▶ [EXERCISE DESCRIPTION]
When you reach the line with "Screen dimensions: 474x295", start repeating the lines exactly and keep going to the end of the records, but drop every picture.

Collected data
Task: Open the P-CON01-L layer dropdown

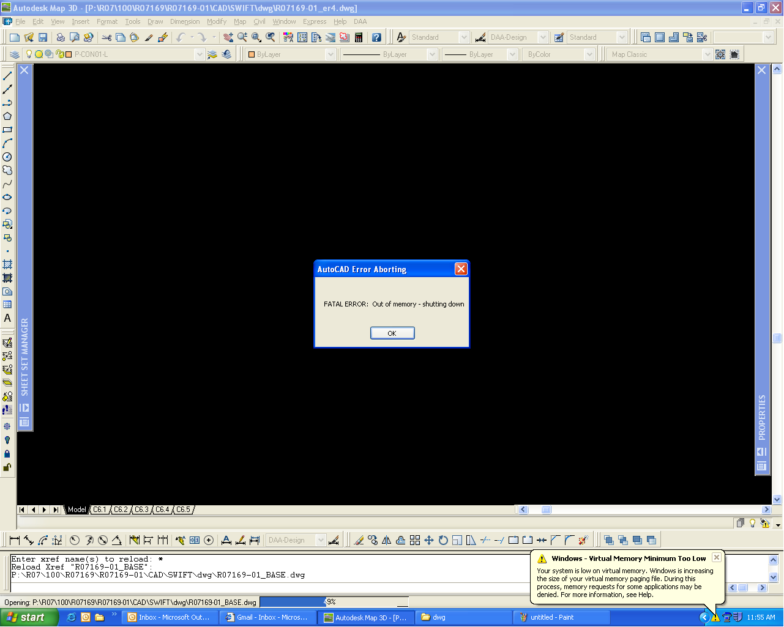Action: click(x=199, y=54)
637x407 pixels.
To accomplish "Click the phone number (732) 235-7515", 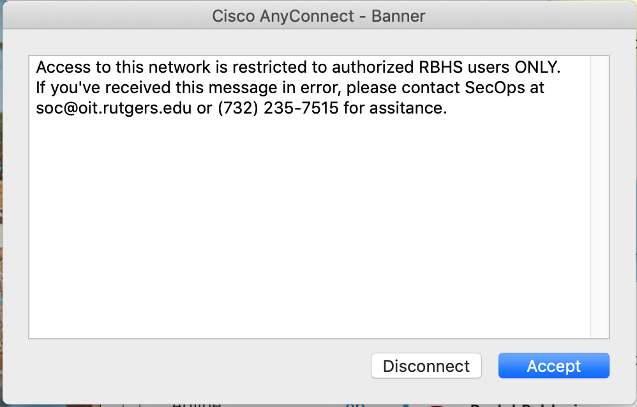I will point(278,108).
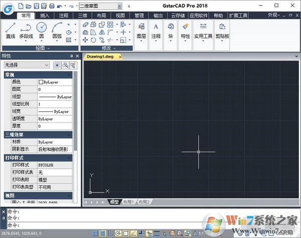The height and width of the screenshot is (238, 301).
Task: Click the 外观 appearance button
Action: 273,16
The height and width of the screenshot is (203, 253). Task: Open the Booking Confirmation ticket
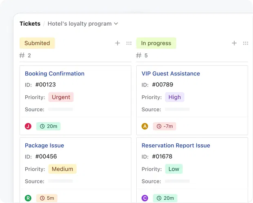[x=55, y=74]
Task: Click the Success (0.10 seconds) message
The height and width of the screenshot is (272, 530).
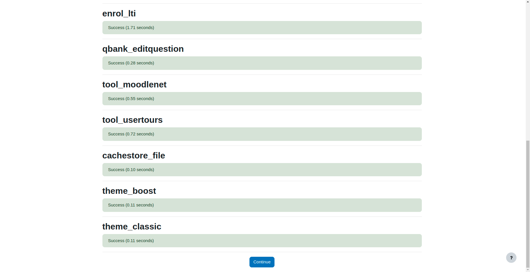Action: coord(262,170)
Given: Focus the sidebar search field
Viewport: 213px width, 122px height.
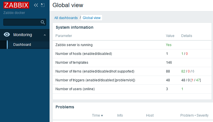Looking at the screenshot, I should (x=22, y=22).
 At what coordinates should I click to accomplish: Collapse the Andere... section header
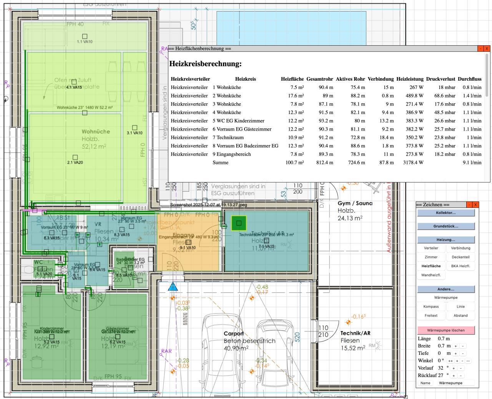(446, 289)
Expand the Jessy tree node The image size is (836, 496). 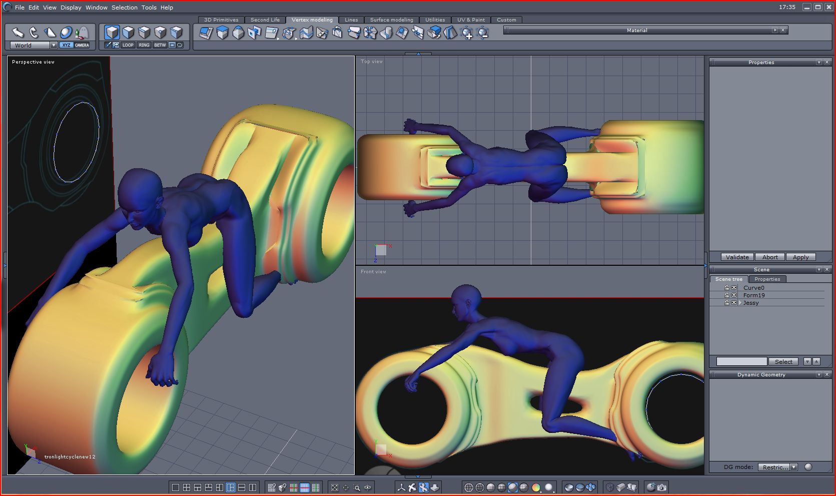[x=740, y=303]
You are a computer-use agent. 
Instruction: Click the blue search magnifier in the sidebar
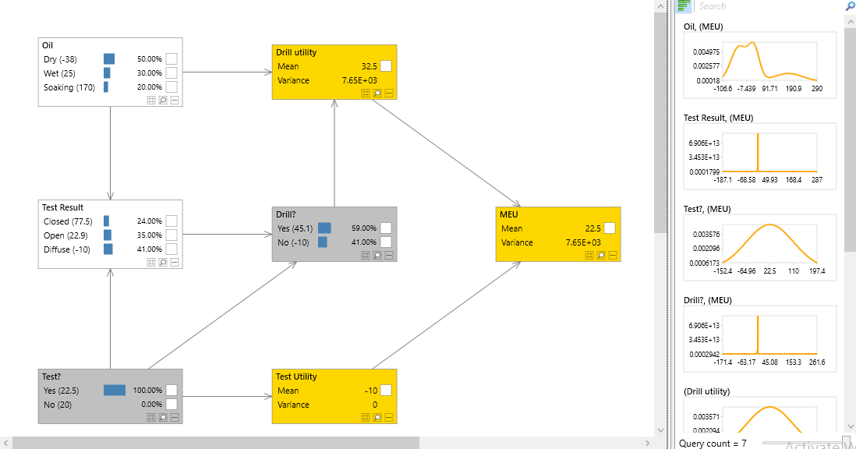point(850,6)
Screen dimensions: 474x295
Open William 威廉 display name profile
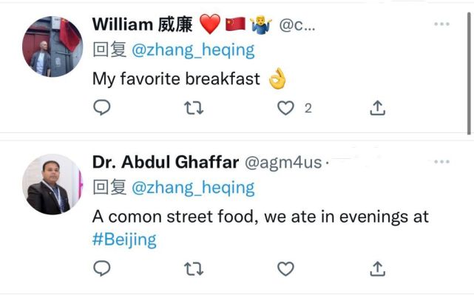[143, 24]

▶ [WRITTEN SOLUTION]
Screen dimensions: 474x295
Open William 威廉 display name profile
[143, 24]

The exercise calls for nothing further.